[Input]
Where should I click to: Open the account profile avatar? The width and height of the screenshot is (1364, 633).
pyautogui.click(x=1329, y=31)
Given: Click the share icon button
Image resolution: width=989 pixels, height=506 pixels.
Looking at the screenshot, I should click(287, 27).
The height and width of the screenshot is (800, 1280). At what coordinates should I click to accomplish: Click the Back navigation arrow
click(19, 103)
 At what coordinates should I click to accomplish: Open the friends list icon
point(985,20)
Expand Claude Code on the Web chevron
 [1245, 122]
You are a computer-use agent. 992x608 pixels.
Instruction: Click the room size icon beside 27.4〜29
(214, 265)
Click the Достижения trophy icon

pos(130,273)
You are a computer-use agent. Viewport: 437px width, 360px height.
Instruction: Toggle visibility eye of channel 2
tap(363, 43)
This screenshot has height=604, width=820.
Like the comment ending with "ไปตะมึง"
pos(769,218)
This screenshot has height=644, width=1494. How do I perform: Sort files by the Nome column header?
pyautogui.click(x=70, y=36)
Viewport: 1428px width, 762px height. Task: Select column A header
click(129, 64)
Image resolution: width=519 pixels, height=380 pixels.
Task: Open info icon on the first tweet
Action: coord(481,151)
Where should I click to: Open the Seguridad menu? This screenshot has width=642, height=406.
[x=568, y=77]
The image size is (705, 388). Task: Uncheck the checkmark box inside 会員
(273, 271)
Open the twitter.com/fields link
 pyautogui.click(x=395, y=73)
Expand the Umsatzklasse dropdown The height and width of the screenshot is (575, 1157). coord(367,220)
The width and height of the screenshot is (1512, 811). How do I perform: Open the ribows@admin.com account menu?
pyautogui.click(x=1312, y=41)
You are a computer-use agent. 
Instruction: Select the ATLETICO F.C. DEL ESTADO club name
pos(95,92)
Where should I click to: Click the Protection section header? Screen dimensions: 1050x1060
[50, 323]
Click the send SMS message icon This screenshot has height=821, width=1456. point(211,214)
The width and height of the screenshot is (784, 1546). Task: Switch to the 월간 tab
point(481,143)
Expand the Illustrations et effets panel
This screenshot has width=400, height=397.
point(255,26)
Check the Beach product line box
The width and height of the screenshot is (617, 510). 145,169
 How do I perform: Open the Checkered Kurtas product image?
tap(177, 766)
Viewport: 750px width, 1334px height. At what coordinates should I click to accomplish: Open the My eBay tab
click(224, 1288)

[The request]
Please copy the listing above line for line, with every character and space unchanged.

[Task solution]
Where should I click to: Open the account profile avatar? The width and height of the screenshot is (1364, 633).
pyautogui.click(x=1329, y=31)
Given: Click the share icon button
Image resolution: width=989 pixels, height=506 pixels.
Looking at the screenshot, I should click(287, 27).
The height and width of the screenshot is (800, 1280). At what coordinates should I click to accomplish: Click the Back navigation arrow
click(19, 103)
 At what coordinates should I click to accomplish: Open the friends list icon
point(985,20)
Expand Claude Code on the Web chevron
 [1245, 122]
You are a computer-use agent. 992x608 pixels.
Instruction: Click the room size icon beside 27.4〜29
(214, 265)
Click the Достижения trophy icon

pos(130,273)
You are a computer-use agent. Viewport: 437px width, 360px height.
Instruction: Toggle visibility eye of channel 2
tap(363, 43)
This screenshot has height=604, width=820.
Like the comment ending with "ไปตะมึง"
pos(769,218)
This screenshot has height=644, width=1494. How do I perform: Sort files by the Nome column header?
pyautogui.click(x=70, y=36)
Viewport: 1428px width, 762px height. Task: Select column A header
click(129, 64)
Image resolution: width=519 pixels, height=380 pixels.
Task: Open info icon on the first tweet
Action: coord(481,151)
Where should I click to: Open the Seguridad menu? This screenshot has width=642, height=406.
[x=568, y=77]
The image size is (705, 388). Task: Uncheck the checkmark box inside 会員
(273, 271)
Open the twitter.com/fields link
 pyautogui.click(x=395, y=73)
Expand the Umsatzklasse dropdown The height and width of the screenshot is (575, 1157). coord(367,220)
The width and height of the screenshot is (1512, 811). How do I perform: Open the ribows@admin.com account menu?
pyautogui.click(x=1312, y=41)
You are a computer-use agent. 
Instruction: Select the ATLETICO F.C. DEL ESTADO club name
pos(95,92)
Where should I click to: Click the Protection section header? Screen dimensions: 1050x1060
[50, 323]
Click the send SMS message icon This screenshot has height=821, width=1456. point(211,214)
The width and height of the screenshot is (784, 1546). Task: Switch to the 월간 tab
point(481,143)
Expand the Illustrations et effets panel
This screenshot has width=400, height=397.
point(255,26)
Check the Beach product line box
The width and height of the screenshot is (617, 510). 145,169
 How do I perform: Open the Checkered Kurtas product image?
tap(177, 766)
Viewport: 750px width, 1334px height. At what coordinates should I click to accomplish: Open the My eBay tab
click(224, 1288)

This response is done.